Did you know that you have the option of turning images off from loading as well? This helps with slow internet but also those that may find too many images distracting. The alt text will show in the place of the image so the user still gets the same information without all the distraction. Not only is it helpful for every day users navigating slow internet, but it enables those that use screen readers to experience one’s website as similarly as possible to sited users. The alt text is what a screen reader will read back to a person that uses the technology for any reason. Typically, a person with a vision impairment is one who would use the screen reader assistive technology. Another happy benefit of alt text, when done properly, is it will boost your SEO. You need to be careful about keyword stuffing, as the bots at Google and other search engines can detect keyword stuffing. But good alt text can help your search engine optimization efforts.

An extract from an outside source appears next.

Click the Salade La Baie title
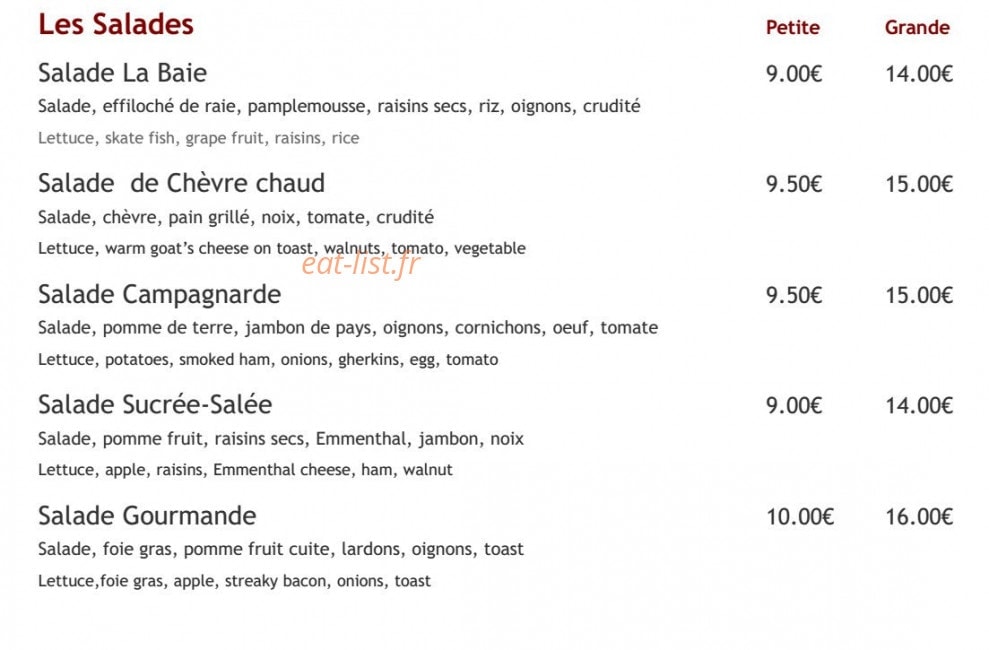The image size is (989, 650). (122, 73)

Do all images need alt text?
Negative. If the image is decorative and doesn’t provide important or contextual information to the user, it does not need alternative text. However, you do need to tell screen readers that the image is simply decorative. Why? Because if there’s no alt text, the reader will read back the title of the image to the user which can be just as confusing if not more so. Logos? Generally speaking, yes. Even if it’s simply to state that the image is your business logo. Icons? Sure do. You have to keep in mind that you want a non-sited user to know where they will be navigating to. If you have a social media icon as a link for example, the alt text could be “Facebook link”.

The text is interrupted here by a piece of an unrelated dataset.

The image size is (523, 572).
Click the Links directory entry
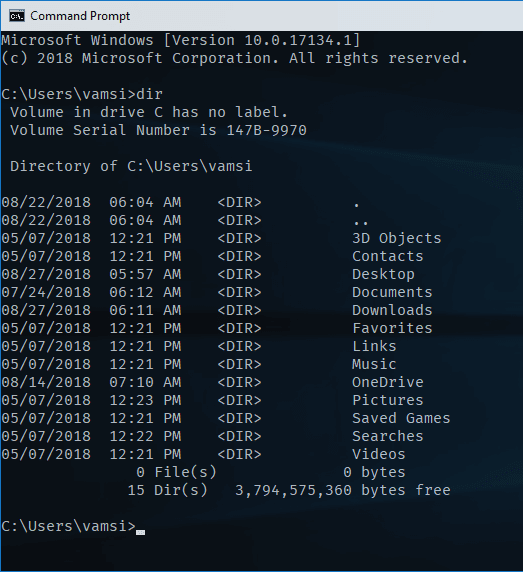[x=374, y=346]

From a digital accessibiity perspective, alt text is one of the things that gets left out the most or is done improperly. It is an art to craft a short, succinct, but descriptive alt text so that screen reader users will understand the point and context of the imagery used. Many websites are built by small business owners who are trying to boot strap it and do it themselves. Doing they best they can with what they know. But as my mama always said, when you know better, ya try and do better. Designers aren’t taught much about digital accessibility in formal education. They/We get thrown to the wolves and only learn about web accessibility by happening upon it by mistake, taking professional development classes, or heaven forbid, the business gets sued for discrimination because its website was inaccessible. Digital accessibility, including the use of alt text, improves the user experience for everyone using your site; not just the disabled users. Digital accessibility is necessary for some but beneficial for all.